[[ TASK INPUT open ]]

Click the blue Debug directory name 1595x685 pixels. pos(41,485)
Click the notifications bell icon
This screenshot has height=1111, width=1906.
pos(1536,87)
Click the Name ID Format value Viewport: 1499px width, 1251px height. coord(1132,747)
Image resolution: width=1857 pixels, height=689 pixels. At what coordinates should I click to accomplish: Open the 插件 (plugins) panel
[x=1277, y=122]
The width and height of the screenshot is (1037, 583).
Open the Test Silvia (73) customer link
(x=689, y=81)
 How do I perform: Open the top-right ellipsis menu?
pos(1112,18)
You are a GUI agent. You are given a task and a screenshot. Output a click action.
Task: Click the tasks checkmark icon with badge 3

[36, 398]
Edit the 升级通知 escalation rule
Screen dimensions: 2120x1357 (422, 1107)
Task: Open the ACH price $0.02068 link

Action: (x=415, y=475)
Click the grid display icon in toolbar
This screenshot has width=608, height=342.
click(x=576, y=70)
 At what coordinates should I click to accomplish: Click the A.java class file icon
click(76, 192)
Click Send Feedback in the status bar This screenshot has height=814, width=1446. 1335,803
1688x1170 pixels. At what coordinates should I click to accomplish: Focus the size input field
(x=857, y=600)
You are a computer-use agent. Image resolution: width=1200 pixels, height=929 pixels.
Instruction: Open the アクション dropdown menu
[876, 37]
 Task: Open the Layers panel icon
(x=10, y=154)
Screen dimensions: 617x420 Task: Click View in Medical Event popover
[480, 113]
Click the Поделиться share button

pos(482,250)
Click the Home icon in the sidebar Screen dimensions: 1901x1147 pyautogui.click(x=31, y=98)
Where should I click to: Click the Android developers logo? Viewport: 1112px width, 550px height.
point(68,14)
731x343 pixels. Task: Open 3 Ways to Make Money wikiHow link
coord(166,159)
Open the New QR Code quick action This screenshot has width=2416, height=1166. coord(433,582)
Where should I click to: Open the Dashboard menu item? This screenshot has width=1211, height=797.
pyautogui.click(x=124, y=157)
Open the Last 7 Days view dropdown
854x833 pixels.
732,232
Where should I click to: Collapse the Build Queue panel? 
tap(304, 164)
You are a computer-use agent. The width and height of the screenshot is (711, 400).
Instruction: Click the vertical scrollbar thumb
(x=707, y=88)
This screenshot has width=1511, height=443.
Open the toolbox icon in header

[[ TASK INPUT closed ]]

### WHAT THE TASK ASKS
The full set of records is to be written out once more, word for word.

### SOLUTION BELOW
Click the blue Debug directory name 1595x685 pixels. pos(41,485)
Click the notifications bell icon
This screenshot has height=1111, width=1906.
pos(1536,87)
Click the Name ID Format value Viewport: 1499px width, 1251px height. coord(1132,747)
Image resolution: width=1857 pixels, height=689 pixels. At what coordinates should I click to accomplish: Open the 插件 (plugins) panel
[x=1277, y=122]
The width and height of the screenshot is (1037, 583).
Open the Test Silvia (73) customer link
(x=689, y=81)
 How do I perform: Open the top-right ellipsis menu?
pos(1112,18)
You are a GUI agent. You are given a task and a screenshot. Output a click action.
Task: Click the tasks checkmark icon with badge 3

[36, 398]
Edit the 升级通知 escalation rule
Screen dimensions: 2120x1357 (422, 1107)
Task: Open the ACH price $0.02068 link

Action: (x=415, y=475)
Click the grid display icon in toolbar
This screenshot has width=608, height=342.
click(x=576, y=70)
 At what coordinates should I click to accomplish: Click the A.java class file icon
click(76, 192)
Click Send Feedback in the status bar This screenshot has height=814, width=1446. 1335,803
1688x1170 pixels. At what coordinates should I click to accomplish: Focus the size input field
(x=857, y=600)
You are a computer-use agent. Image resolution: width=1200 pixels, height=929 pixels.
Instruction: Open the アクション dropdown menu
[876, 37]
 Task: Open the Layers panel icon
(x=10, y=154)
Screen dimensions: 617x420 Task: Click View in Medical Event popover
[480, 113]
Click the Поделиться share button

pos(482,250)
Click the Home icon in the sidebar Screen dimensions: 1901x1147 pyautogui.click(x=31, y=98)
Where should I click to: Click the Android developers logo? Viewport: 1112px width, 550px height.
point(68,14)
731x343 pixels. Task: Open 3 Ways to Make Money wikiHow link
coord(166,159)
Open the New QR Code quick action This screenshot has width=2416, height=1166. coord(433,582)
Where should I click to: Open the Dashboard menu item? This screenshot has width=1211, height=797.
pyautogui.click(x=124, y=157)
Open the Last 7 Days view dropdown
854x833 pixels.
732,232
Where should I click to: Collapse the Build Queue panel? 
tap(304, 164)
You are a computer-use agent. The width and height of the screenshot is (711, 400).
Instruction: Click the vertical scrollbar thumb
(x=707, y=88)
This screenshot has width=1511, height=443.
Open the toolbox icon in header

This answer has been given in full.